# Poodle safety and castration



## Païllâsse (Jun 14, 2016)

Hi, 
Since I'm getting a standard male poodle I was considering the castration for several reasons.
First of all, I will spent part of my time in the French Alps, I have a chalet over there, and it is located very next to the major alpine national park in Europe. The property in also surrounding by many goat and cow herds guarded by what we call Patou (it is a kind of huge Pyrenean dog) and Saint Bernard (their birthplace covers the area between the two Saint Bernard passes across Switzerland, Val d'Aoste in Italy and this part of the French Alps).
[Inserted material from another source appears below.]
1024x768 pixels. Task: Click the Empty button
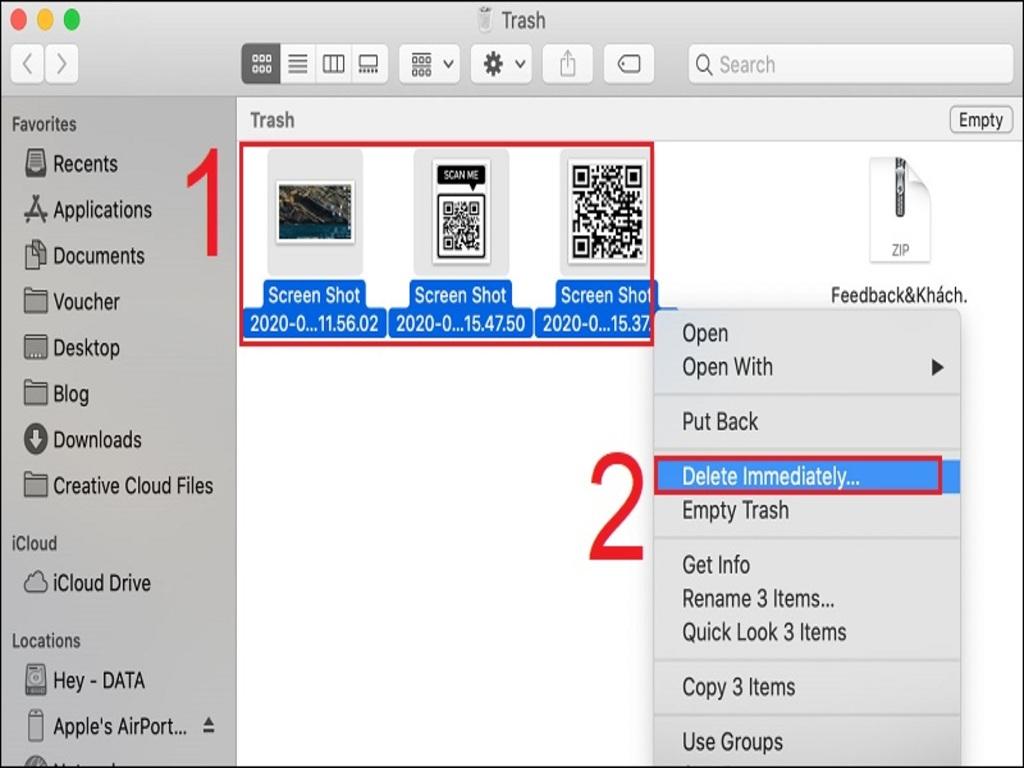tap(979, 120)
The Patou is very aggressive and protective and even attacks hikers getting too close from the cattle.
Indeed the area is full of wolves and those big dogs are used to protect the herds from any attacks. 
So keeping my dog safe is a priority, since the poodle could face many lethal situations.
If the dog flees because it smelled the scent of a sweet female calling for love :handkiss:, he might wether be killed by the wolves, the Patou, or by the rangers from the National Park since it hosts many endangered alpine species and that any intrusion of dogs in the area is strictly forbidden. Any dog is shot on sight If it tries to approach any animal such as the alpine ibex.
So according to your experience, is the poodle a breed that tend to escape easily? 
Does the castration change the behaviour or the appearance of the poodle?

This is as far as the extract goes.